Irzını korumuş olan kadını da (Meryem'i de) hatırla. Ona ruhumuzdan üflemiştik. Kendisini de, oğlunu da âlemlere (kudretimizi gösteren) birer delil yapmıştık. [91]

Şüphesiz bu (İslâm), tek ümmet (din) olarak sizin ümmetiniz (dininiz)dir. Ben de Rabbinizim. Onun için sadece bana kulluk edin. [92]

(İnsanlar) işlerini kendi aralarında parça parça ettiler. Hepsi de ancak bize dönecekler. [93]

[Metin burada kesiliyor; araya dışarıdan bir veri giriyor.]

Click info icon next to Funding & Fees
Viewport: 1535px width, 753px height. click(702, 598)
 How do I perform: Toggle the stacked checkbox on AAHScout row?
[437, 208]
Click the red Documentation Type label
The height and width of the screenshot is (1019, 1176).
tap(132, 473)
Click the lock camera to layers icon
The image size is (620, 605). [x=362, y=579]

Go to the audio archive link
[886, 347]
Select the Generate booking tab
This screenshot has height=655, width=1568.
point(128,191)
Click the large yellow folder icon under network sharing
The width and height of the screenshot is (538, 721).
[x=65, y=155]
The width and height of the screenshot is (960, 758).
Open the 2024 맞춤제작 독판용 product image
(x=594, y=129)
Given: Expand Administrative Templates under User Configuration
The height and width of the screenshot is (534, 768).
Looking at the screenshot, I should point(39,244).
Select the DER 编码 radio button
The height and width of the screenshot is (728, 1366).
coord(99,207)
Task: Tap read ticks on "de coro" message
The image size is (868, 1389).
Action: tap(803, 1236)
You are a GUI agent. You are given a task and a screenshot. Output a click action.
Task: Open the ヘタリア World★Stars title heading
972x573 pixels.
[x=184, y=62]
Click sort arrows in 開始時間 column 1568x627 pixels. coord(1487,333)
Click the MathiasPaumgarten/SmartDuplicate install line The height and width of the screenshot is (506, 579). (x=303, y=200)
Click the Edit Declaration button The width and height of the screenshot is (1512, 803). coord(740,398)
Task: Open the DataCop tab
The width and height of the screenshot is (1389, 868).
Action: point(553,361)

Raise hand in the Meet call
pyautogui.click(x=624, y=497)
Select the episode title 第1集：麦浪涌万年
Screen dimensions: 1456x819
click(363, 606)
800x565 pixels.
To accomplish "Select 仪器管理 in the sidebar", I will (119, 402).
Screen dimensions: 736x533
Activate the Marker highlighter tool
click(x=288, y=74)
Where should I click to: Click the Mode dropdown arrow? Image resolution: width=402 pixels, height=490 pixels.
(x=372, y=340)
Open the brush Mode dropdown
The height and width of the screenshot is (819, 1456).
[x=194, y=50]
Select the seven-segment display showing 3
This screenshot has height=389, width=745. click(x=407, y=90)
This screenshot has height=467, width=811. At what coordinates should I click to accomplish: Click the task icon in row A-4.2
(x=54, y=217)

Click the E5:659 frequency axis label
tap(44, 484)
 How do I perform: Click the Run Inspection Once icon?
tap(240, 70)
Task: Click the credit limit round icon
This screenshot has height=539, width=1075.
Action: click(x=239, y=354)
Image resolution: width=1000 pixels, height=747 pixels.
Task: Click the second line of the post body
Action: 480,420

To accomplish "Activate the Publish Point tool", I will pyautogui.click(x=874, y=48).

Şu halde kim mü'min olarak bir salih amel işlerse, çalışması asla inkâr edilmez. Şüphesiz biz onu yazmaktayız. [94]

Helak ettiğimiz bir memleket halkının bize dönmemeleri imkansızdır. [95]

Nihayet Ye'cüc ve Me'cüc'ün önü açıldığı zaman her tepeden akın ederler. [96]

Gerçek vaad (kıyametin kopması) yaklaşır, bir de bakarsın inkâr edenlerin gözleri açılıp donakalmıştır. "Eyvah bizlere! Doğrusu biz bundan gafildik. Hatta biz zalim kimselermişiz" derler. [97]

Hiç şüphesiz siz ve Allah'tan başka kulluk ettikleriniz cehennem odunusunuz. Siz oraya varacaksınız. [98]

Eğer onlar ilah olsalardı oraya varmazlardı. Halbuki hepsi orada ebedi kalacaklardır. [99]

Onların orada derin bir iç çekişleri vardır! Onlar orada hiçbir şey işitmezler. [100]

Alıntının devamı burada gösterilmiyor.